Photo by Vectorportal, via Wikimedia Commons

Shortly after she became pregnant a few years ago, Mira Ptacin, author of the forthcoming memoir Poor Your Soul, began teaching at a prison. There, she met a woman named Courtney Fortin, who was pregnant, too—and incarcerated. At, Ptacin tells Fortin’s story, shedding light on the experience of being pregnant in prison, and how frequently that involves being illegally shackled:

A recent study published earlier this year by the Correctional Association of New York, a nonprofit organization with the authority to inspect prisons, found that 23 of the 27 inmates who’d given birth while incarcerated in New York had been shackled in violation of the law, and this is not uncommon elsewhere. “You comply when you’re in prison,” says Amanda Edgar, an advocate with the Incarcerated Women’s Project. “One woman [told me] that if she didn’t keep her shackles on, she wouldn’t be able to go to her appointment and [that] other women have been denied access to prenatal vitamins.”

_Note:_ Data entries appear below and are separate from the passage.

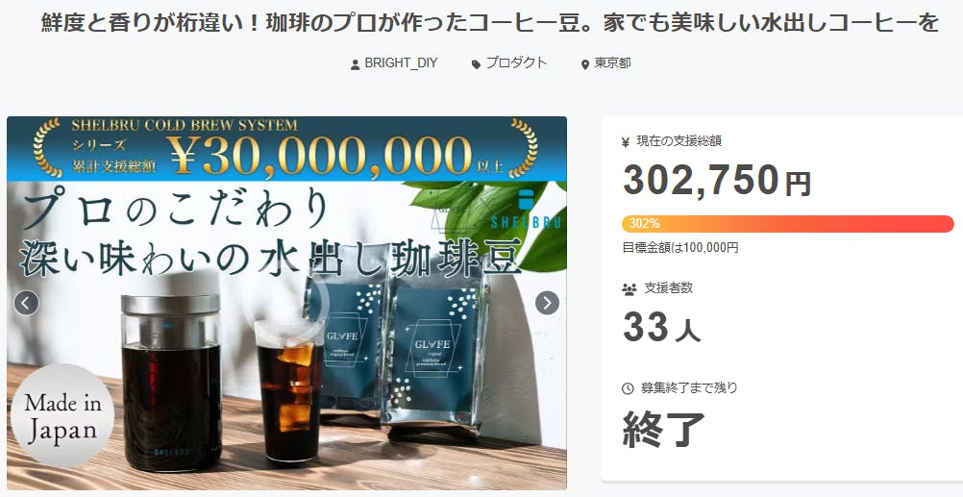Click the 302% funding progress bar

point(788,224)
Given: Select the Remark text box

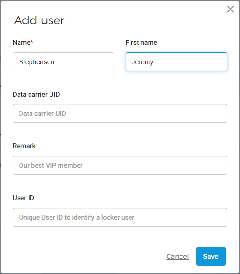Looking at the screenshot, I should point(120,165).
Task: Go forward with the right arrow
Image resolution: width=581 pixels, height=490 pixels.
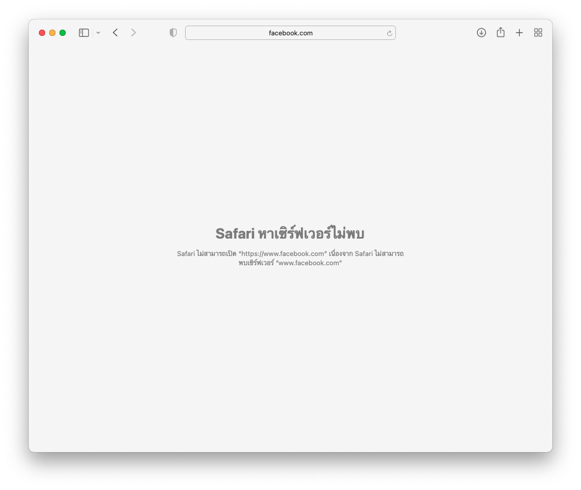Action: coord(133,33)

So shackles—belly chains around a baby bump during transport, chains around ankles during active labor—continue to be routinely used on inmates during pregnancy, even where they are technically banned, and even though there have been zero documented cases of pregnant inmates attempting to escape during prenatal checkups, labor, or postpartum recovery. Nor is there any documentation of a pregnant inmate attempting to cause harm to herself, security guards, or medical staff. The vast majority of female prisoners are non-violent offenders who pose a low security risk.